Protecting Intellectual Property Rights
In addition to sensitive data, many companies have intellectual property (IP) assets that are digitally maintained. These are particularly important in significant M&A transactions, as IP assets can be value drivers. With corporate espionage and advanced persistent threats on the rise—potentially jeopardizing the IP assets of companies across industries—Pillsbury can advise on IP protection and enforcement.

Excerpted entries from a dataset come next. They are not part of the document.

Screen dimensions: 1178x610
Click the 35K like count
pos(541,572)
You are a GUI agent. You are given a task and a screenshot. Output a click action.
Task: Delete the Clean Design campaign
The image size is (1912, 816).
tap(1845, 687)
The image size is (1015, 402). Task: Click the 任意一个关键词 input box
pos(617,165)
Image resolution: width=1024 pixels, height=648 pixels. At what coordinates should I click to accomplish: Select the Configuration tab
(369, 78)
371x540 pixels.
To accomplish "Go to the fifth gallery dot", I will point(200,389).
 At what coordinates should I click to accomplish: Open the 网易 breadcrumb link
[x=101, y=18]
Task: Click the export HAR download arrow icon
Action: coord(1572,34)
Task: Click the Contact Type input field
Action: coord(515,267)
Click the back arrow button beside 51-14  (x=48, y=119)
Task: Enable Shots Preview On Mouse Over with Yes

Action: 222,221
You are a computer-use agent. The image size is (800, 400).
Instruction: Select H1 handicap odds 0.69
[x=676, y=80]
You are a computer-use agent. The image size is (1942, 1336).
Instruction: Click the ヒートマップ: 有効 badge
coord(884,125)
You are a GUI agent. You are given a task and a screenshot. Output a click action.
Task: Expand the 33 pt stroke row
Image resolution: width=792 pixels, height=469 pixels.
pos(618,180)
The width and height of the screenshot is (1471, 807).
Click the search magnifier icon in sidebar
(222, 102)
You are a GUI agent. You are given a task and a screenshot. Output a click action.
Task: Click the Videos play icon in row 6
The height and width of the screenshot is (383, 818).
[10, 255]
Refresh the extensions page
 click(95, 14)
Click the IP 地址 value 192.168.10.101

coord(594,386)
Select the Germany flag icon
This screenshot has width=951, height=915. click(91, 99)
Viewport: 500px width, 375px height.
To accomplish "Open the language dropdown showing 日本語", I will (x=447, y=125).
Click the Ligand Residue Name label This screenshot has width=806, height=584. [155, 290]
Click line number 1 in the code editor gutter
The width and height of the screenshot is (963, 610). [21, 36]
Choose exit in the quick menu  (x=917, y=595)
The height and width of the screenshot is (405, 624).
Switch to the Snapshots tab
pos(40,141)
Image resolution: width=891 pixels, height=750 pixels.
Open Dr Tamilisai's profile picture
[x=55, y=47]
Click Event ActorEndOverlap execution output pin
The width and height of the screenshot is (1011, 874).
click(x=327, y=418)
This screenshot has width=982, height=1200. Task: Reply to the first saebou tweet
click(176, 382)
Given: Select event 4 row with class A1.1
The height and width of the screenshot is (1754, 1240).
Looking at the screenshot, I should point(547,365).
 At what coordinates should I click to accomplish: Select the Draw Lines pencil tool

Cybersecurity Disclosures and SEC Investigations
As cybersecurity breaches become more widespread and damaging, it is likely that the SEC will increase pressure on companies to disclose the risk of a cyber-incident and to disclose all material breaches. The failure to promptly disclose a cyber-breach may lead to a formal SEC investigation, shareholder class actions or derivative lawsuits. Our Securities Litigation lawyers have extensive experience guiding clients with respect to disclosure issues. Just as important, we have extensive experience assisting clients in responding to formal and informal inquiries and proceedings brought by the Commission’s Division of Enforcement. Pillsbury has a strong record of convincing the SEC’s staff to conclude investigations without enforcement action.
Outsourcing IT Security
It is likely that most large organizations will outsource their IT Security to a service provider (known as a Managed Security Service). Among the most experienced advisory firms in the world, Pillsbury Global Sourcing has architected more than 1,000 strategic outsourcing and technology transactions. Our lawyers and sourcing advisors have unusual insight into IT infrastructure operations and organizations developed over the last 25 years. Pillsbury is uniquely qualified to help our clients with all aspects of outsourcing IT Security.